Google Loves BOTW – You Should Too
The last week has felt like a trip in Bob Massa’s Magical SEO Time Machine as Directory listings, directories and seo relevance and trust building links have taken center stage in many a search engine discussion. One of the latest SEO Excellent Adventures is taking place on Shimon Sandler’s blog with an Interview with Best of the Web‘s Greg Hartnett.
Seems that in a world of listless PHP Link powered directories popping up here and there, taking whatever submissions and links they can get for $2 or $5 a pop, directories such as Best of the Web, Rubber Stamped, Gimpsy, Joe Ant and even Seven Seek & WowDirectory (which is offering $5 Express Reviews this week) are really starting to shine again.
Speaking of Best of the Web, my favorite part of the interview is the discussion of how important it is to submit to the large human edited trusted directories which have been around for a while.

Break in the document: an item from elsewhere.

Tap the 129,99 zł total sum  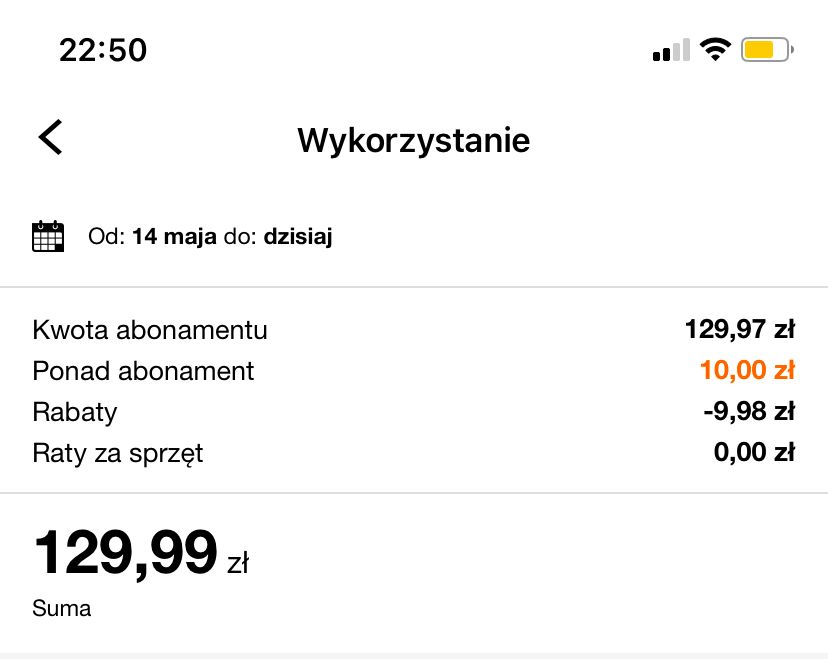pos(140,553)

BOTW has been in business since 1994 AND (and I never realized this until the interview) was cited by Larry Page and Sergey Brin for its quality of search:
Q: What was BOTW’s involvement with the thesis “Backrub” by Sergey Brin and Larry Page?
A: In the paper “The Anatomy of a Large-Scale Hypertextual Web Search Engine”, Page and Brin cite BOTW in regards to quality of search. So, we had pretty much no involvement, save the role of grateful recipient of the citation ?
So, time to dig into Larry and Sergey’s old Stanford papers…
1.3.1 Improved Search Quality
Our main goal is to improve the quality of web search engines. In 1994, some people believed that a complete search index would make it possible to find anything easily. According to Best of the Web 1994 — Navigators, “The best navigation service should make it easy to find almost anything on the Web (once all the data is entered).” However, the Web of 1997 is quite different. Anyone who has used a search engine recently, can readily testify that the completeness of the index is not the only factor in the quality of search results. “Junk results” often wash out any results that a user is interested in. In fact, as of November 1997, only one of the top four commercial search engines finds itself (returns its own search page in response to its name in the top ten results). One of the main causes of this problem is that the number of documents in the indices has been increasing by many orders of magnitude, but the user’s ability to look at documents has not. People are still only willing to look at the first few tens of results. Because of this, as the collection size grows, we need tools that have very high precision (number of relevant documents returned, say in the top tens of results). Indeed, we want our notion of “relevant” to only include the very best documents since there may be tens of thousands of slightly relevant documents. This very high precision is important even at the expense of recall (the total number of relevant documents the system is able to return). There is quite a bit of recent optimism that the use of more hypertextual information can help improve search and other applications [Marchiori 97] [Spertus 97] [Weiss 96] [Kleinberg 98]. In particular, link structure [Page 98] and link text provide a lot of information for making relevance judgments and quality filtering. Google makes use of both link structure and anchor text (see Sections 2.1 and 2.2).
So, there you have it.
Now it’s time to cough up $150 to BOTW to have your site reviewed in hopefully listed in the directory which Google has considered to be of high search quality for almost 10 years.